----- Input for this task -----

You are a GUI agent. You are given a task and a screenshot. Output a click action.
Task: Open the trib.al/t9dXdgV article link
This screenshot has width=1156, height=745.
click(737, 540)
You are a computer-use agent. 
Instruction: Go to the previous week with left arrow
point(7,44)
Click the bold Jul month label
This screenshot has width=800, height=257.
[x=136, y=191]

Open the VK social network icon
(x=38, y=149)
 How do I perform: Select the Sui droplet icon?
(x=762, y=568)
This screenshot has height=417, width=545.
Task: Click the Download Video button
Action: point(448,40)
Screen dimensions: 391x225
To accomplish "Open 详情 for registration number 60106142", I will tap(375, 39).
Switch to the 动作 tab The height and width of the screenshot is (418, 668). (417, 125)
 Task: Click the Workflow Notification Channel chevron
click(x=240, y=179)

-----
----- Input for this task -----

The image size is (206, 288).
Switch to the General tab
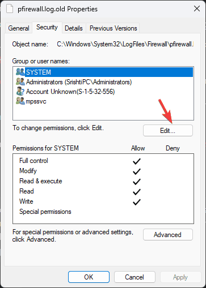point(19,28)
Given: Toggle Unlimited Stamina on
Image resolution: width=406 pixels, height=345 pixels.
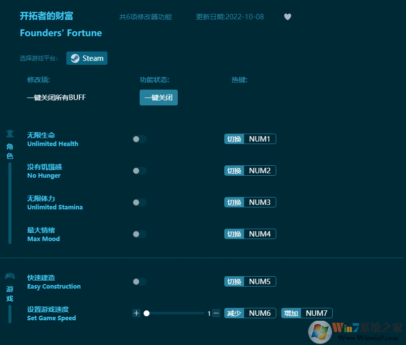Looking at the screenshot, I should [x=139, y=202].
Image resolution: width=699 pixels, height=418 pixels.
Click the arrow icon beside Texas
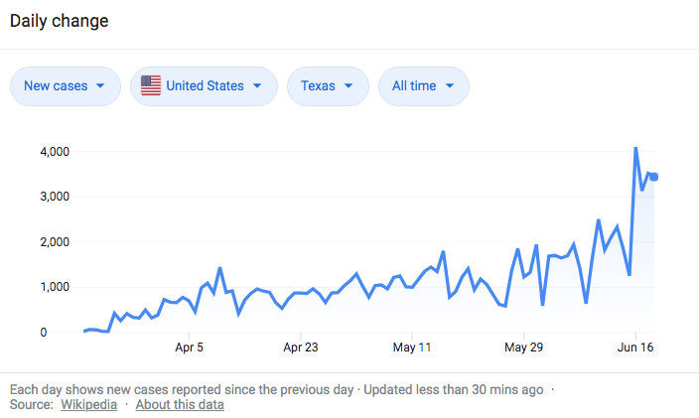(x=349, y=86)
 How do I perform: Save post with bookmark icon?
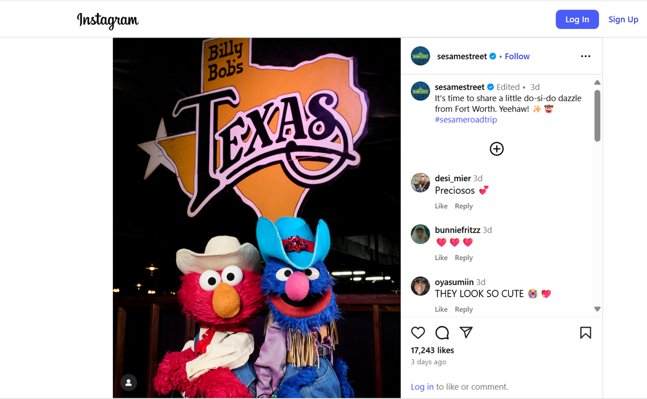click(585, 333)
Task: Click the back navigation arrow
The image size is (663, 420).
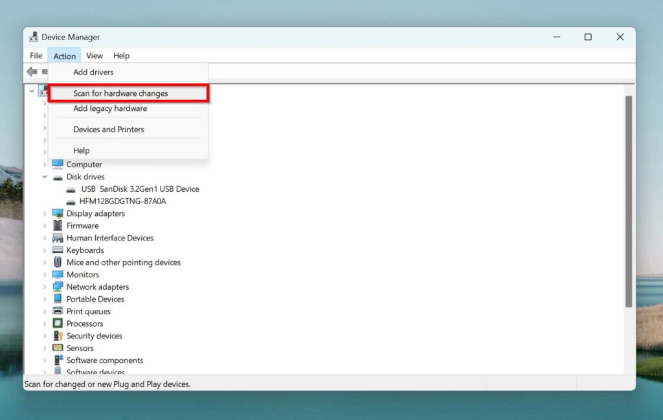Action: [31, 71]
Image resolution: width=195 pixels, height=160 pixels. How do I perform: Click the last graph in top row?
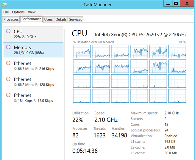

-----

| Exercise objective |
Beginning at the line with "You are a GUI" and stopping after the line with "You are a computer-use agent.", please write out every line of the data above exactly and nothing else.

| Written answer |
You are a GUI agent. You are given a task and a screenshot. Output a click action.
Task: Open the trib.al/t9dXdgV article link
This screenshot has width=1156, height=745.
click(737, 540)
You are a computer-use agent. 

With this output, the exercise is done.